## Lesetext
*-*-*

Die Zeiten ändern sich halt in meiner Jugend konntest du so ein Messer mit 16 Jahren Kaufen und Das mit den Kippen welcher Raucher hat das noch nicht gemacht wenn er die Möglichkeit hatte.
Nur das Schwarzangeln das muss echt nicht sein 2000euro Strafe wäre angemessen. Nicht wegen dem Lebendköder das kann er ohne Prüfung ja nicht wissen.


----------



## Franz_16 (17. Mai 2017)

*AW: Schwarz"angler" erwischt - mit "vollem" Programm*



vonda1909 schrieb:


> Nicht wegen dem Lebendköder das kann er ohne Prüfung ja nicht wissen.



Im Artikel steht, dass dem Mann Jahre zuvor der Fischereischein entzogen wurde. 

Womöglich war hier also ein "geprüfter" der Übeltäter :q


----------



## cafabu (17. Mai 2017)

*AW: Schwarz"angler" erwischt - mit "vollem" Programm*

Vorrangig ist er als "Angler" von der WSP kontrolliert worden. Daher läuft alles unter der Bezeichnung Angler. Alles andere reiht sich dann hinter dran. Ist leider so, da kümmert sich keiner um unser Image.

|kopfkrat Sarkasmus Modus an:
Aber geschicktes Kerlchen: Seinen Zigaretten-Schwarzhandel als Angler tarnen ist doch ganz klasse überlegt. Sich zu bewaffnen, ist doch erforderlich, falls die gegnerische Kippen Maffia kommt. Einen Angelschein zu machen, für fischereirechtliches Wissen, ist da betriebswirtschaftlicher Blödsinn. Hat ja nichts mit Zigarettenverkauf zu tun. Wenn er jetzt noch eine grausame und schreckliche Jugend hatte braucht er von unseren Juristen nichts zu befürchten.

*-*-*

## Ausgangsmaterial
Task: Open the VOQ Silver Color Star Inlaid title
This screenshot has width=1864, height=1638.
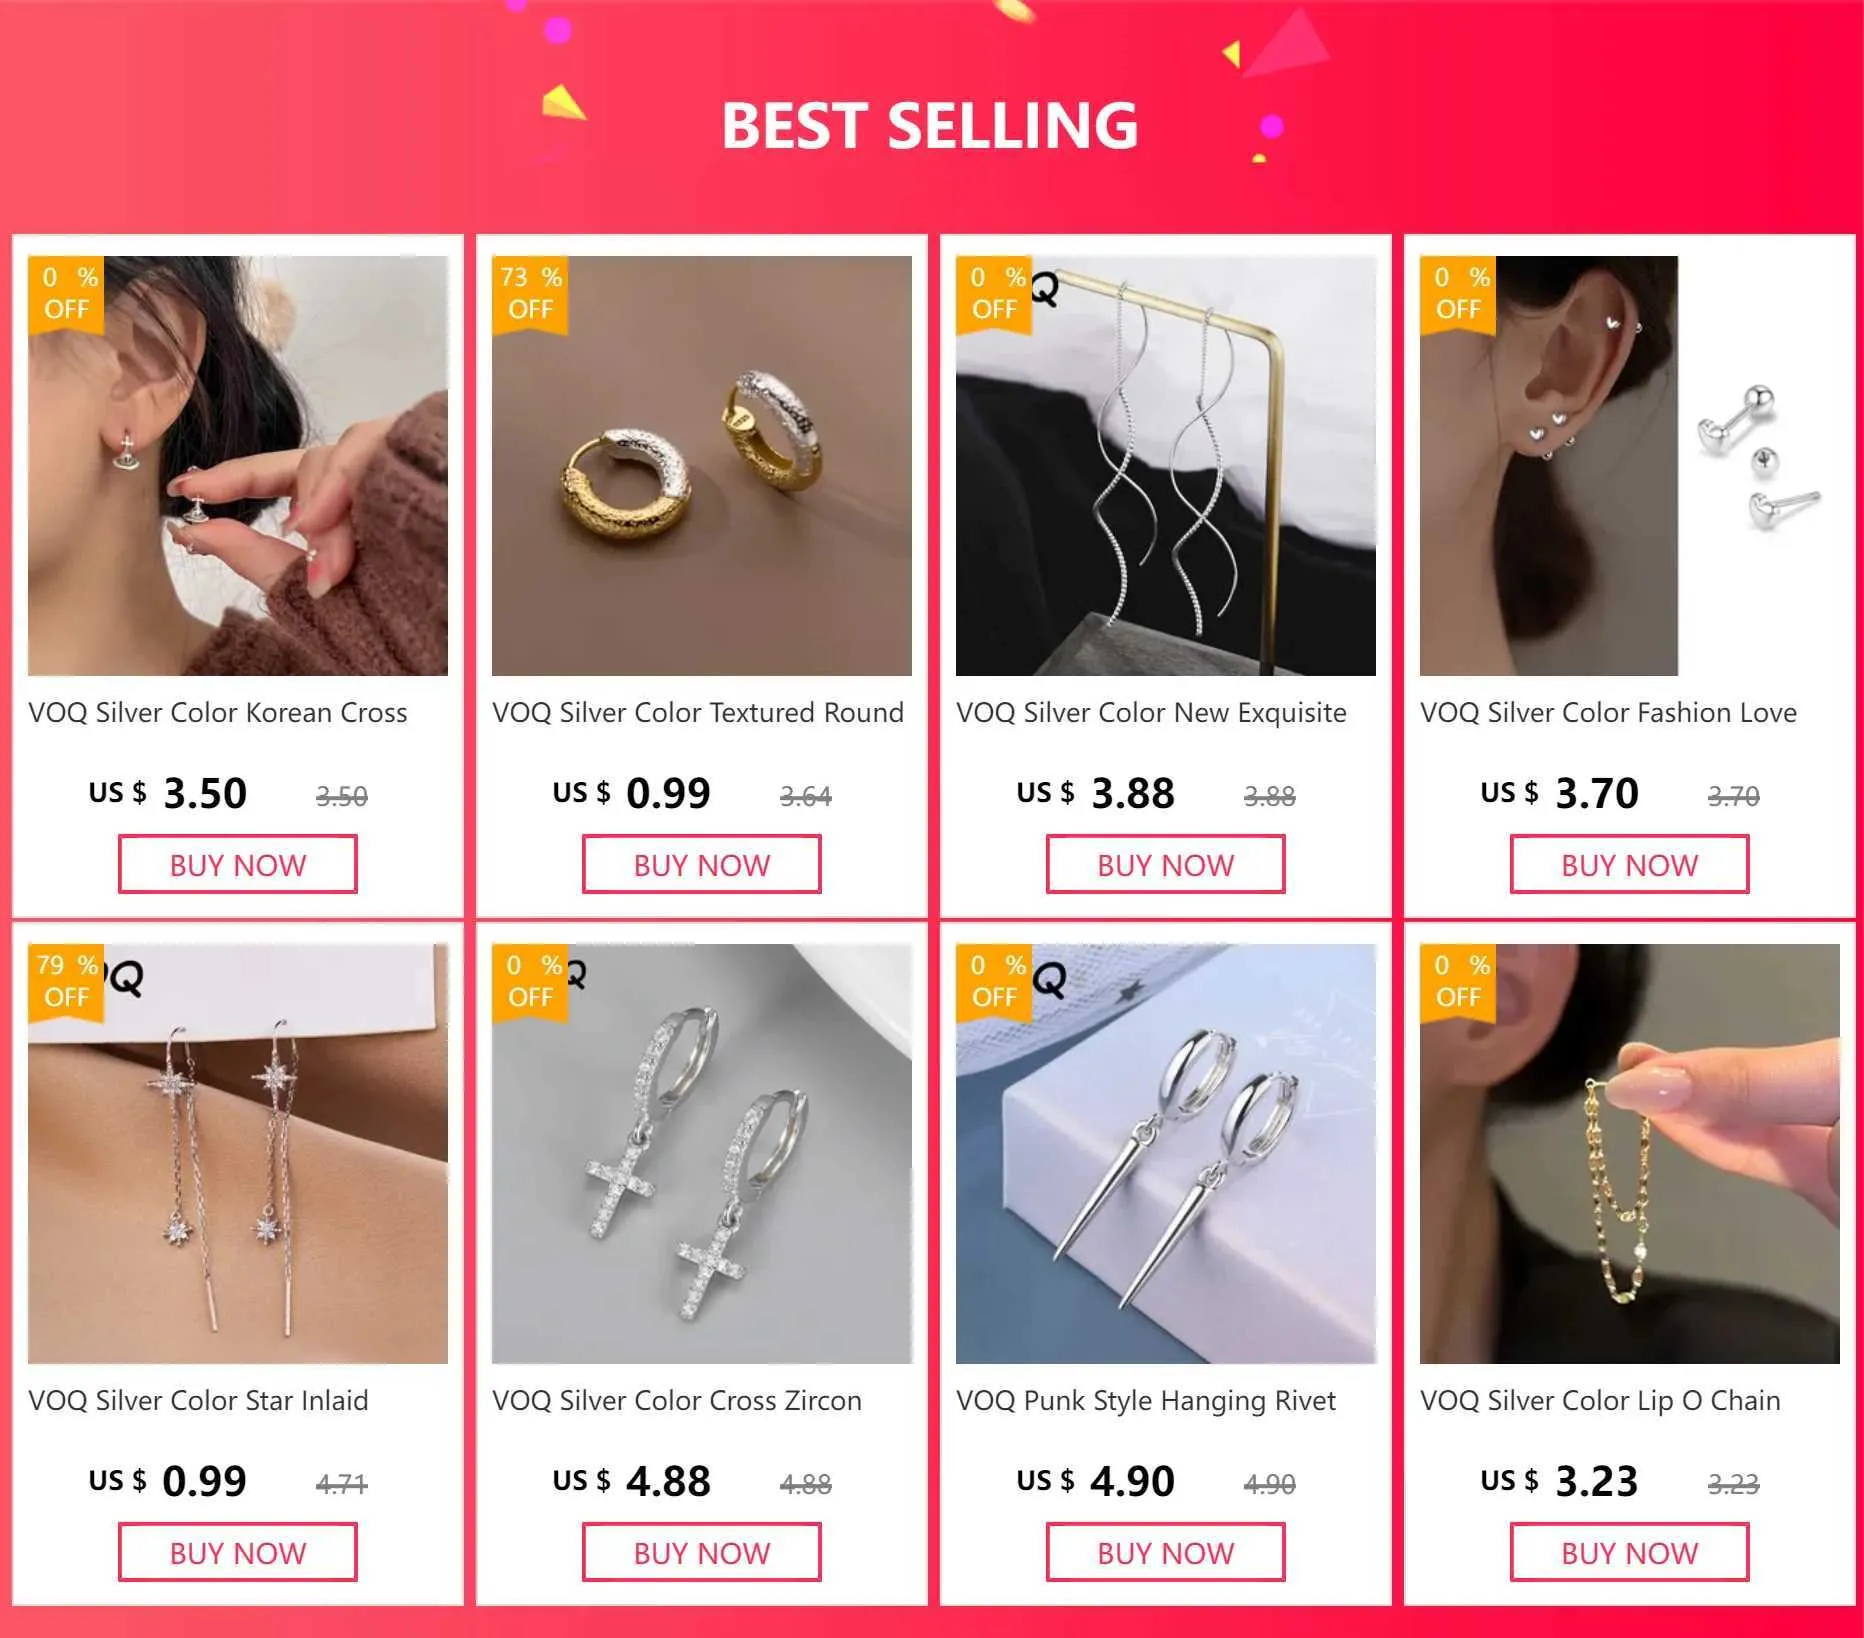Action: 198,1401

*-*-*

## Aufgabenstellung
Kannst du die Forendiskussion über den erwischten Schwarzangler im Anschluss an ihren letzten Satz fortsetzen?

## Schriftliche Antwort
Modus wieder aus.|kopfkrat


----------



## keinangelprofi (17. Mai 2017)

*AW: Schwarz"angler" erwischt - mit "vollem" Programm*

Haben wir schon Sommerloch??

 Die Beschreibung passt in Frankfurt auf jeden 2 Angler am Main, also was soll das??


----------



## daci7 (17. Mai 2017)

*AW: Schwarz"angler" erwischt - mit "vollem" Programm*



hirschkaefer schrieb:


> Ich denke das Schlimmste daran ist die Summe der Vergehen. Leider denken in dieser Gesellschaft offensichtlich immer mehr Menschen wie du, also mit zunehmenden Unrechtsbewußtsein....genau wie die Hundebesitzer mit "der will doch nur Spielen"... gute Nacht Deutschland.



Ich denke das Schlimmste daran ist, dass sich anscheinend genug Leute über so etwas aufregen, dass es sich lohnt Zeitungsberichte darüber zu schreiben - wobei die wirklichen Verbrechen an (und auch von) uns allen niemanden mehr interessieren oder so verworren, verschnörkelt, geschönt und auch eingesessen sind, dass es sogar teils sogar rechtlicher Freiraum ist.
Gute Nacht


----------



## Toni_1962 (17. Mai 2017)

*AW: Schwarz"angler" erwischt - mit "vollem" Programm*



daci7 schrieb:


> Was'n nu' das Schlimmste daran?
> 
> Die 4 Ruten? (Die sind ja sogar mancherorts sogar erlaubt und es legen nicht sooo wenige des Nachts noch eine "Joker"-Rute aus)
> Die lebenden Köfis? (ebenso, fast überall im Ausland sogar und auch in D schauen da die meisten nicht so genau hin)
> ...



  |supergri du bleibst wenigsten konsequent bei deiner Meinung aus anderen Threads und bist nicht doppelmoralsich #6

Der kriminelle "Schwarzfischer" ist doch die Idealanglerkombination  aus allen Kleinkriminellen z. B. und  u. a. aus dem Thread "Legal, Illegal, ScheiXXegal" |rolleyes |supergri

Der hat hier im AB wohl mitgelesen und sich fortgebildet und eine eigene Meinung ganz individuell, wie ja in jedem 3ten Thread heldenhaft begrüßt wird, gebildet :m


----------



## LAC (17. Mai 2017)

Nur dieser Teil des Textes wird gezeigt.